An innovative way to monitor leaf age demographics in a tropical evergreen forest

Background/Question/Methods

Leaf age is an important characteristic for controlling ecological processes of plants and is associated with the life trajectory of leaf physical, chemical, and physiological properties. Understanding how leaf traits change over time will allow more accurate predictions of plant growth patterns, and a more comprehensive understanding of life evolution of leaves. Tagging leaves is a common method for accurately monitoring leaf age, but this is tedious and time consuming. Therefore, a fast and efficient technique for monitoring leaf age is desired.

We explore the following questions in this study by using the data collected over one full year in an evergreen tropical forest at Tapajos km67 site (near Santarem, Brazil), including (Q1) Can leaf spectra efficiently and accurately predict leaf age? (Q2) Which spectral wavelengths are most associated with changes in leaf age? Are these age-sensitive spectral regions similar to that of other key traits, e.g. specific leaf area (SLA), water percentage? (Q3) Is the proposed spectral-age approach generalizable across species, regardless of interspecific variation or intraspecific variation induced by microhabitats (i.e. radiation regime)? 

Results/Conclusions

Our preliminary results suggest that leaf spectra can precisely predict leaf age across 10 tropical species studied (R²=0.90; RMSE=27.3 days) spanning the age range from 20 days to 365 days, which is better than traditional leaf trait approach (either by SLA or water percentage). The spectra-age model regression coefficients demonstrate that three spectral domains are highly correlated with leaf age, including the visible domain (centers in green peak ~550 nm), red edge (centers ~720nm) and water related spectra domain (i.e. ~1420 nm and 1950nm). The age-sensitive spectral domains are also in a good agreement with that of SLA and leaf water percentage, providing a potential underlying mechanism as to spectra-age relationship. We also test the generalizability of this model within and across plant communities.

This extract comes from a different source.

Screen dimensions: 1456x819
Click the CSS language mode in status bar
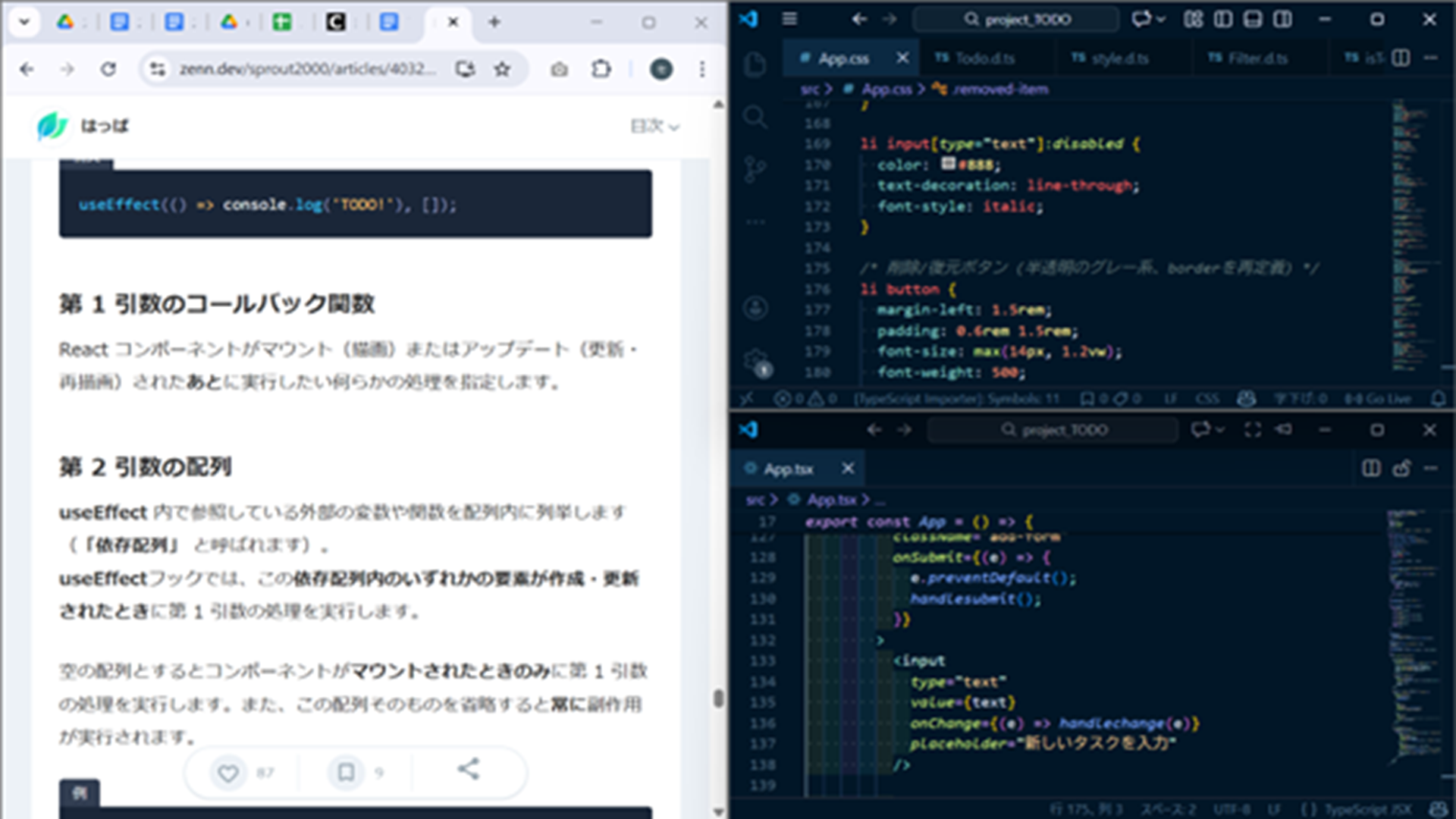coord(1207,399)
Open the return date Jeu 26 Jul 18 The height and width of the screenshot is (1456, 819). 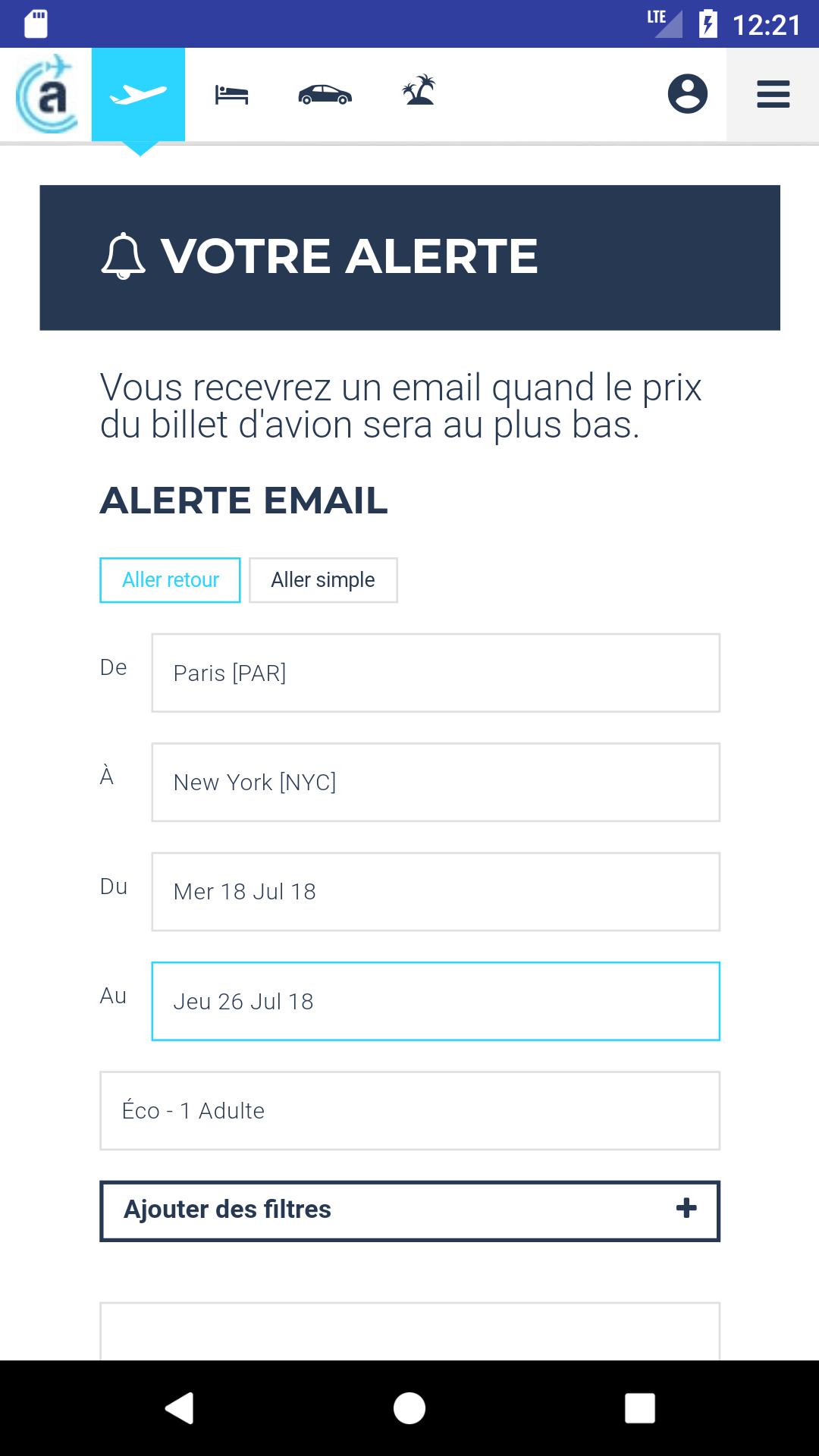coord(435,1001)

Last, we will also discuss the broad impact of this work, including how this study could (1) complement conventional plant functional trait studies, as leaf age by itself is an important phenological trait for plants; (2) improve analyses of leaf trait correlations by allowing for normalizing traits for the leaf age effect; (3) provide a conceptual remotely sensed approach to predicting and monitoring life evolution of leaves, from the development perspective of leaf physical, chemical, and physiological properties; (4) test the hypothesis as to the fundamental mechanisms regulating the life-time resource investment and return in leaves.